▶ WHAT TO WORK ON
1) Using the text on vocational training in China, mark each statement yes or no and quote the words from the text that decide it. (a) The Chengdu vocational school trained more than 1,000 people last year. (b) The government stipend for the cosmetology course covers what it costs the school to teach it. (c) The school was allowed to shorten the cosmetology course to 120 hours.
2) Answer these questions from the text on vocational training in China.
(a) How many hours long is the full cosmetology course?
(b) What city is the vocational school whose director warned students in?
(c) What does the text say the business of America has been?

▶ DOCUMENT
__________________________________________________
However, few graduates of such programs report finding work in their new fields within three months of graduation.
“Don’t expect our course to help you find good employment, even when the government says so,” warned the director of a Chengdu vocational school that trained more than 1,000 people last year.
Government subsidies fail to pay the cost of teaching, the schools complain.
A school teaching cosmetology, for example, receives a government stipend of 800 renminbi (rm) per student but it costs the school 2,000 rm to teach the full 300-hour course. As a result, the government gave the school permission to cut the course to 120 hours, which leaves students inadequately prepared for the job market.
“Our goal is to help students learn the basics, not become an expert,” said one training program official.
TREND FORECAST: China is betting on its people.
And, as we reported, the 20th century was the American century and the 21st century will be the Chinese century. The business of China is business. The business of America has been war.
__________________________________________________
▶ GIVEN MATERIAL

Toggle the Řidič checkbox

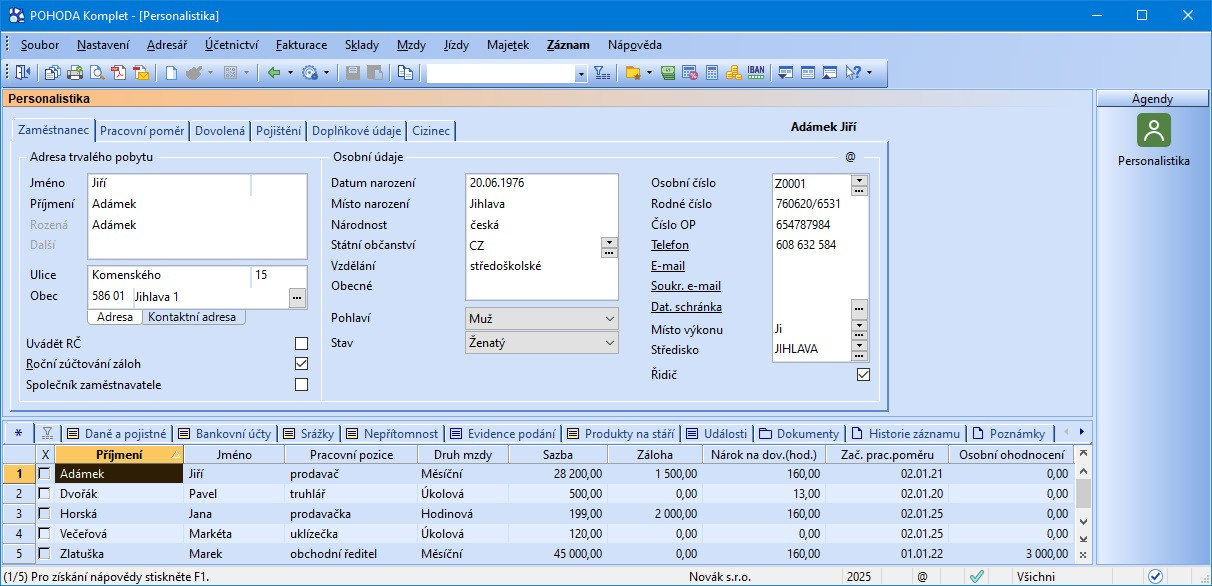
__________________________________________________
▶ THE REPLIES
1)
(a) Yes: "trained more than 1,000 people last year"
(b) No: "receives a government stipend of 800 renminbi (rm) per student but it costs the school 2,000 rm to teach the full 300-hour course"
(c) Yes: "the government gave the school permission to cut the course to 120 hours"

2)
(a) 300 hours
(b) Chengdu
(c) War